One of the biggest industries that hemp cultivators are taking advantage of can be the manufacture of CBD oil, which is a therapeutic plant compound that is free of THC, and therefore is legally consumed in all 50 states.
What are the ideal Growth Conditions to Hemp?
Hemp is a perennial plant that is a good choice for growing in all regions of the nation except for extreme desert conditions as well as high mountain regions.
It thrives in warm climates and thrives in well-drained soils abundant in organic matter. Hemp seeds are typically planted directly on the spot where the plants will develop, instead of in pots to be transplanted. They must be planted once the date on which average last frost is over. Hemp plants that are established are drought-resistant, however the seedlings will require watering during the first six weeks, if they are dry.
What are the biggest Hemp Growing Obstacles?
Hemp Growing is frequently credited with incredible potential to sequester carbon, reducing the impact of agricultural pollution and allowing farmers profit hugely from marginal farms. However, the truth isn’t as straightforward. Here are a few things to think about before deciding if hemp could be the best choice for you.
It requires a large amount of space: It’s a crop that is suitable for industrial use and not for farmer’s market sales. Like most grains it’s difficult to become profitable growing hemp without at minimum 50 acres.
The “red-tape percent” is very high. Due to the legal uncertainty surrounding hemp, cultivators require specific licenses from their states that means they must pay charges and forms. Growers could also be required to undergo a background screening. In states where hemp is legal, farmers have to test their hemp plants to determine if they’re below an amount for THC-content. If your hemp plants are found to contain excessive levels of THC the plants could be destroyed.
Seeds that are suitable can be difficult to locate: Hemp growers are typically required to plant seeds that has been vetted for low THC content, however the seed industry is not keeping up with the market and there could be issues with the federal government when it comes to shipping cannabis seeds across states.
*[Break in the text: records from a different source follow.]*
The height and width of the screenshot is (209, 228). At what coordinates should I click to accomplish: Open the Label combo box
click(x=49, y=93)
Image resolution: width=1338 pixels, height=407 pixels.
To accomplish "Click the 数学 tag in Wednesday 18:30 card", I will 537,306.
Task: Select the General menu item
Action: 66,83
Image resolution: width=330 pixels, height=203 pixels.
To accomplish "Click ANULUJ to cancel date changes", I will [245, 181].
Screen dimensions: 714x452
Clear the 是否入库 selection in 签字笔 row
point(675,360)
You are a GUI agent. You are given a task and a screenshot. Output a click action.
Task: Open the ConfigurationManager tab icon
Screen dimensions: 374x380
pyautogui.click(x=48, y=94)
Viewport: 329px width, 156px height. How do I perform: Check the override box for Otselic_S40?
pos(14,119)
The majority of the farm equipment available commercially will double as a machine to cultivate hemp, however it is often necessary to make custom modifications to keep the plants from clogging machines. The equipment needed to extract hemp stalks into fiber isn’t readily accessible throughout all of the U.S., though it is becoming more common in more affluent hemp-producing states like Colorado. To stay away from expensive new equipment purchases farmers may have the option of contracting with companies who will accept the raw material from the plant and perform processing on an individual scale.
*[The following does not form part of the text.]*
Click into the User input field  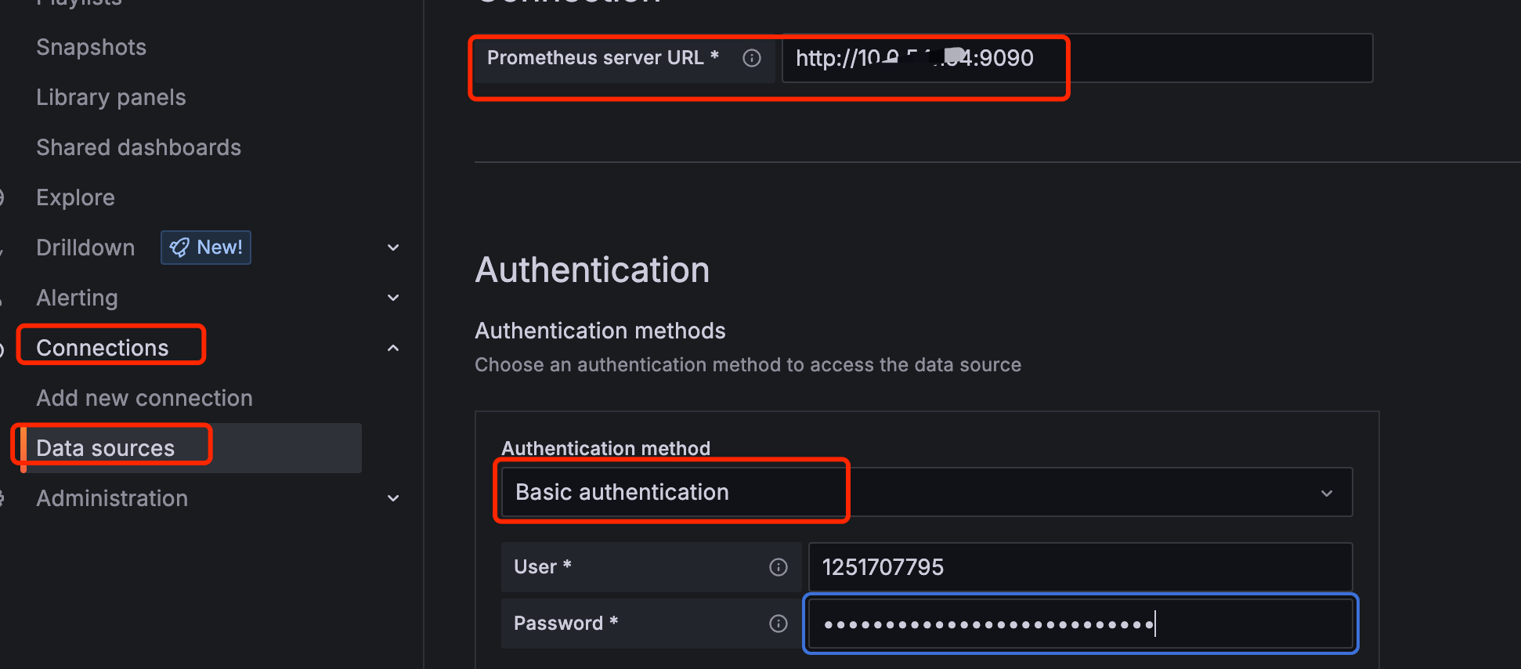point(1079,567)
Is Hemp Well-suited to Organic Cultivation?
Hemp is a great crop for organic farmers as it needs little inputs, is remarkably resistant to disease and pests and grows so quickly as well as tall, that it is able to outdo herbicides, which reduces the requirement for hand cultivation which is a significant expense for many different organic crop varieties.
The USDA doesn’t permit hemp being certified as organic within the states where it can legally grown, however the agency has granted an exception for hemp. The market for organically certified hemp seeds, which are an extremely popular health food, is particularly large.